*** RECORDS ***
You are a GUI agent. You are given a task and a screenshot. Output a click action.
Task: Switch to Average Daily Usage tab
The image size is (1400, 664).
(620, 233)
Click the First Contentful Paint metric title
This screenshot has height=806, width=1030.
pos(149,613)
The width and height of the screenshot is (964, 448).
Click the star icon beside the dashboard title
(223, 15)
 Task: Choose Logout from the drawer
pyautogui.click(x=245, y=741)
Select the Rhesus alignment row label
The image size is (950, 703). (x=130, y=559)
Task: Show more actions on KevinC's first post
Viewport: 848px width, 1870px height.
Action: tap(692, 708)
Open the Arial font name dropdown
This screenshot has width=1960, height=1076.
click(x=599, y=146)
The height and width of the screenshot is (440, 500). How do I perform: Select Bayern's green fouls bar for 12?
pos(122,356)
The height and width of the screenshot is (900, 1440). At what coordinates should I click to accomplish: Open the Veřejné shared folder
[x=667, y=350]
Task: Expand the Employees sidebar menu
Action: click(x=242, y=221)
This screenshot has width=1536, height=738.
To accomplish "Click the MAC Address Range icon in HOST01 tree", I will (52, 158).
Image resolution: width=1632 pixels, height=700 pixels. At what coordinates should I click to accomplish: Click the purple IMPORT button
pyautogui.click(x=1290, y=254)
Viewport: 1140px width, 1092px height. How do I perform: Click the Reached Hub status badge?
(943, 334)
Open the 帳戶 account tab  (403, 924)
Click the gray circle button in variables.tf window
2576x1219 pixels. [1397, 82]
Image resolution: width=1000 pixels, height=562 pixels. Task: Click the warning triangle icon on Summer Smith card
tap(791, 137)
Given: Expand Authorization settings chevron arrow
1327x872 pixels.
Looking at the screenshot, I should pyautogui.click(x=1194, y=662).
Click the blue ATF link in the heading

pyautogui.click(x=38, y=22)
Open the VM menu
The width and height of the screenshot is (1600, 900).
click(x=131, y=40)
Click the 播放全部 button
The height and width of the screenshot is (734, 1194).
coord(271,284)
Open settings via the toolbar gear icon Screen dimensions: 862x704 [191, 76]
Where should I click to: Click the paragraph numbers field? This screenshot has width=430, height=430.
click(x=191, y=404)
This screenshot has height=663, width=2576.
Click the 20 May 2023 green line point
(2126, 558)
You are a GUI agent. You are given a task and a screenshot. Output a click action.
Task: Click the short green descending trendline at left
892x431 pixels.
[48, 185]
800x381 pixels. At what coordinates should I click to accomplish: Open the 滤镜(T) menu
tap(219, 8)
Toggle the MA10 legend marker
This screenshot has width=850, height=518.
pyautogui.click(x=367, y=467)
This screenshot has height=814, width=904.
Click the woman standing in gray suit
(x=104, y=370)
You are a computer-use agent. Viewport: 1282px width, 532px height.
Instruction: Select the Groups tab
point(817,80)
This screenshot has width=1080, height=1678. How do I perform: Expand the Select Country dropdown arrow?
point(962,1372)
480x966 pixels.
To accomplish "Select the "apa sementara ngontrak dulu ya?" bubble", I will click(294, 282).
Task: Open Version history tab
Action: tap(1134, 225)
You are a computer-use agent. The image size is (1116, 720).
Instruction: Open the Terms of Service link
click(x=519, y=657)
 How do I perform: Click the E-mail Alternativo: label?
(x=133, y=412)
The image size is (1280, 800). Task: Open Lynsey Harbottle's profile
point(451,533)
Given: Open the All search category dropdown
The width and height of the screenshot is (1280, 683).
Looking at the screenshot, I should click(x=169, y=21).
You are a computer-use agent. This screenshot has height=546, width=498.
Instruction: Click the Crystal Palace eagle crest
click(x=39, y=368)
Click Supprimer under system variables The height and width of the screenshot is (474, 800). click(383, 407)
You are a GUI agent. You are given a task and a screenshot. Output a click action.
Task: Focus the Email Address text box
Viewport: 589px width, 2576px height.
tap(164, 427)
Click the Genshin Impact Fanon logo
*** End of RECORDS ***
● **PROBLEM STATEMENT**
In this exercise, repeat all entries exactly.

● **ANSWER SPACE**
You are a GUI agent. You are given a task and a screenshot. Output a click action.
Task: Switch to Average Daily Usage tab
The image size is (1400, 664).
(620, 233)
Click the First Contentful Paint metric title
This screenshot has height=806, width=1030.
pos(149,613)
The width and height of the screenshot is (964, 448).
Click the star icon beside the dashboard title
(223, 15)
 Task: Choose Logout from the drawer
pyautogui.click(x=245, y=741)
Select the Rhesus alignment row label
The image size is (950, 703). (x=130, y=559)
Task: Show more actions on KevinC's first post
Viewport: 848px width, 1870px height.
Action: tap(692, 708)
Open the Arial font name dropdown
This screenshot has width=1960, height=1076.
click(x=599, y=146)
The height and width of the screenshot is (440, 500). How do I perform: Select Bayern's green fouls bar for 12?
pos(122,356)
The height and width of the screenshot is (900, 1440). At what coordinates should I click to accomplish: Open the Veřejné shared folder
[x=667, y=350]
Task: Expand the Employees sidebar menu
Action: click(x=242, y=221)
This screenshot has width=1536, height=738.
To accomplish "Click the MAC Address Range icon in HOST01 tree", I will (52, 158).
Image resolution: width=1632 pixels, height=700 pixels. At what coordinates should I click to accomplish: Click the purple IMPORT button
pyautogui.click(x=1290, y=254)
Viewport: 1140px width, 1092px height. How do I perform: Click the Reached Hub status badge?
(943, 334)
Open the 帳戶 account tab  (403, 924)
Click the gray circle button in variables.tf window
2576x1219 pixels. [1397, 82]
Image resolution: width=1000 pixels, height=562 pixels. Task: Click the warning triangle icon on Summer Smith card
tap(791, 137)
Given: Expand Authorization settings chevron arrow
1327x872 pixels.
Looking at the screenshot, I should pyautogui.click(x=1194, y=662).
Click the blue ATF link in the heading

pyautogui.click(x=38, y=22)
Open the VM menu
The width and height of the screenshot is (1600, 900).
click(x=131, y=40)
Click the 播放全部 button
The height and width of the screenshot is (734, 1194).
coord(271,284)
Open settings via the toolbar gear icon Screen dimensions: 862x704 [191, 76]
Where should I click to: Click the paragraph numbers field? This screenshot has width=430, height=430.
click(x=191, y=404)
This screenshot has height=663, width=2576.
Click the 20 May 2023 green line point
(2126, 558)
You are a GUI agent. You are given a task and a screenshot. Output a click action.
Task: Click the short green descending trendline at left
892x431 pixels.
[48, 185]
800x381 pixels. At what coordinates should I click to accomplish: Open the 滤镜(T) menu
tap(219, 8)
Toggle the MA10 legend marker
This screenshot has width=850, height=518.
pyautogui.click(x=367, y=467)
This screenshot has height=814, width=904.
Click the woman standing in gray suit
(x=104, y=370)
You are a computer-use agent. Viewport: 1282px width, 532px height.
Instruction: Select the Groups tab
point(817,80)
This screenshot has width=1080, height=1678. How do I perform: Expand the Select Country dropdown arrow?
point(962,1372)
480x966 pixels.
To accomplish "Select the "apa sementara ngontrak dulu ya?" bubble", I will click(294, 282).
Task: Open Version history tab
Action: tap(1134, 225)
You are a computer-use agent. The image size is (1116, 720).
Instruction: Open the Terms of Service link
click(x=519, y=657)
 How do I perform: Click the E-mail Alternativo: label?
(x=133, y=412)
The image size is (1280, 800). Task: Open Lynsey Harbottle's profile
point(451,533)
Given: Open the All search category dropdown
The width and height of the screenshot is (1280, 683).
Looking at the screenshot, I should click(x=169, y=21).
You are a computer-use agent. This screenshot has height=546, width=498.
Instruction: Click the Crystal Palace eagle crest
click(x=39, y=368)
Click Supprimer under system variables The height and width of the screenshot is (474, 800). click(383, 407)
You are a GUI agent. You are given a task and a screenshot. Output a click action.
Task: Focus the Email Address text box
Viewport: 589px width, 2576px height.
tap(164, 427)
Click the Genshin Impact Fanon logo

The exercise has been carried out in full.